Rescuers dug through rubble in the village of Donja Jablanica on Saturday morning in search for people who went missing in Bosnia's deadliest floods in years that hit the Balkan country on Friday.

The N1 TV reported that 21 people died and that dozens went missing in the Jablanica area, 70 kilometers (43.5 miles)southwest of Sarajevo.

The government is due to hold a press conference later.

"There are some villages in the area that still cannot be reached, and we don't know what we will find there," said a spokesperson for the Mountain Rescue Service whose teams are involved in search.

Heavy rain overnight halted search, Bosnian media reported, but as it stopped the search continued. In Donja Jablanica many houses were still under rubble.

Nezima Begovic, 62, was lucky. Her house is damaged, but she came out unhurt.

"I heard people screaming and suddenly it was all quiet. Then I said everyone is dead there," she told Reuters.

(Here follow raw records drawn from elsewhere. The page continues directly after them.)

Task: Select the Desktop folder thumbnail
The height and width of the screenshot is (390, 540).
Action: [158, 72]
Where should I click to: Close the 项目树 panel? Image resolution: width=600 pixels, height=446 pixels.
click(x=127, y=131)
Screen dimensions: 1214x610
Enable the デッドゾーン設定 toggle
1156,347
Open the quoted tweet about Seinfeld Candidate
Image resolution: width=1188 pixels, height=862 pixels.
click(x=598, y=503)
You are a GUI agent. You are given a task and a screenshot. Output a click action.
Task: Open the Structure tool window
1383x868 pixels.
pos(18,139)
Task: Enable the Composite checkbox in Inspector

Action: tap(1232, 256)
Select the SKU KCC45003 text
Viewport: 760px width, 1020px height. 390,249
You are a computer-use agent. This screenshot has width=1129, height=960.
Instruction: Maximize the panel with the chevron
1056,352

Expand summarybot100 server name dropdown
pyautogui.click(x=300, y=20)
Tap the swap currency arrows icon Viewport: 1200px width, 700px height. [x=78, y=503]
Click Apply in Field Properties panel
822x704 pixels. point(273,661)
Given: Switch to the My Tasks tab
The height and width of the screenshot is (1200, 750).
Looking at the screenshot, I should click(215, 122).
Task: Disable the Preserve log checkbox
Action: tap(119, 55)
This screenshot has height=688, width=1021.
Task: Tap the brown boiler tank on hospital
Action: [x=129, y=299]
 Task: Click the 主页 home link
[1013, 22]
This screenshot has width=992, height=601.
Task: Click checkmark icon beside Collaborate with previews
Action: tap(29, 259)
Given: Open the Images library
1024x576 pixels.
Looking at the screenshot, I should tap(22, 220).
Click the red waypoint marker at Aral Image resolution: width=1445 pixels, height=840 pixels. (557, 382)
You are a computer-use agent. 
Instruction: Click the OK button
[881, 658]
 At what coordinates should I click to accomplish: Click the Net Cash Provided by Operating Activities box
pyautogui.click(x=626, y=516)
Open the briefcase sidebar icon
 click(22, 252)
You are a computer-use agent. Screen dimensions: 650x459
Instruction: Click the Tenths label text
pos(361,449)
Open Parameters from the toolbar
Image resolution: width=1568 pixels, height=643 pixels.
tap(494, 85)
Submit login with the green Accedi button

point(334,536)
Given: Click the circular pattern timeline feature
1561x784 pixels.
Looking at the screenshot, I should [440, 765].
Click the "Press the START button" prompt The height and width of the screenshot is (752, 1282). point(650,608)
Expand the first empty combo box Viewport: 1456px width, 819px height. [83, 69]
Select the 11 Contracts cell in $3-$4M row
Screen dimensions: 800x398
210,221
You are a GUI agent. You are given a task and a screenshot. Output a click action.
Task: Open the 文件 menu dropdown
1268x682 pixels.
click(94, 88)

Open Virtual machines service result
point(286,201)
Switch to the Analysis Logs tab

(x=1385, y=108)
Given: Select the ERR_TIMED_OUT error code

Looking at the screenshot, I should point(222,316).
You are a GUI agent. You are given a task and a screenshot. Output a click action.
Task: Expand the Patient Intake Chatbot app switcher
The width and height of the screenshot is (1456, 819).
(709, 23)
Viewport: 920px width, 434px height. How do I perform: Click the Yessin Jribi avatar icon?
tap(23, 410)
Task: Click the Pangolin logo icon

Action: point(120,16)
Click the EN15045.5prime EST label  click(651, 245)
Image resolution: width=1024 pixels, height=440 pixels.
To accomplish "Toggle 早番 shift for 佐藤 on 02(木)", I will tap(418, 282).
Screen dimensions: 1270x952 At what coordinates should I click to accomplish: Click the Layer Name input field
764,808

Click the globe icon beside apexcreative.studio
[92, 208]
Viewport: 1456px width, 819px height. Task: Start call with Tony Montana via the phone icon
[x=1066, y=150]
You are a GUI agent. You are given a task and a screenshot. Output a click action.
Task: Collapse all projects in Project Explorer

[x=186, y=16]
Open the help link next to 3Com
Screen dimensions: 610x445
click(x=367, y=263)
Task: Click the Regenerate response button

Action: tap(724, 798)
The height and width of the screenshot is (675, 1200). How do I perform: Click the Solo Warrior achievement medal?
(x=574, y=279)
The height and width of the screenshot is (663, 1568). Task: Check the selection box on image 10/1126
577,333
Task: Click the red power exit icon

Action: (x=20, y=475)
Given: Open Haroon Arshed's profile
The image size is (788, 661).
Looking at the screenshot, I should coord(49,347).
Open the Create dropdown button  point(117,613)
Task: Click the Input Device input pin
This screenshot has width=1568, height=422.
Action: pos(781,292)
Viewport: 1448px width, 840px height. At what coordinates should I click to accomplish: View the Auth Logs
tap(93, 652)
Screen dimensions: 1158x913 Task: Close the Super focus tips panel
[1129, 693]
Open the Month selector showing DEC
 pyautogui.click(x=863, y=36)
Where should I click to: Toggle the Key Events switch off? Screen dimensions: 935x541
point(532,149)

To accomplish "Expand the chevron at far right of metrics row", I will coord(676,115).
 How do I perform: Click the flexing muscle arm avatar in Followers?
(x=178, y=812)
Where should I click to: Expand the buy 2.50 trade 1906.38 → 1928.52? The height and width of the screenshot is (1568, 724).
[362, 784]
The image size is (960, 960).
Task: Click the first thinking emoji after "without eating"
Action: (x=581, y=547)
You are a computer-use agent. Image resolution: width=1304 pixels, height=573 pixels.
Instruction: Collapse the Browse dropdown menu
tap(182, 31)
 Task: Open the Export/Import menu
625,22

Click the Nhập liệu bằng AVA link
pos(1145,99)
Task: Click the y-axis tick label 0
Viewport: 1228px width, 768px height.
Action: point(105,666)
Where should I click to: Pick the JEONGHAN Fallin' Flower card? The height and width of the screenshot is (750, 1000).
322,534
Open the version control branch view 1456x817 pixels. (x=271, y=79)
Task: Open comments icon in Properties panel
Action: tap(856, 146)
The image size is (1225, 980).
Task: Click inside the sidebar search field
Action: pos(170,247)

Due to flash flooding on Friday a quarry above Donja Jablanica collapsed and rubble poured over houses and cars in the village.

Enes Imamovic, 66, said he was woken by loud noises at around 5 a.m. (0300 GMT) on Friday.

"Everything was white (from the stones and dust that came down from the quarry), My friends' house was gone. I heard screams," Imamovic told Reuters.

The Bosnian Football Association (NFSBIH) has postponed all matches due to floods.

Bosnia's election commission decided to postpone local elections this weekend in municipalities affected by floods, but to carry on with voting elsewhere.

The floods follow an unprecedented summer drought which caused many rivers and lakes to dry up, and affected agriculture and the supply of water to urban areas throughout the Balkans and much of Europe.

Meteorologists said extreme weather changes can be attributed to climate change.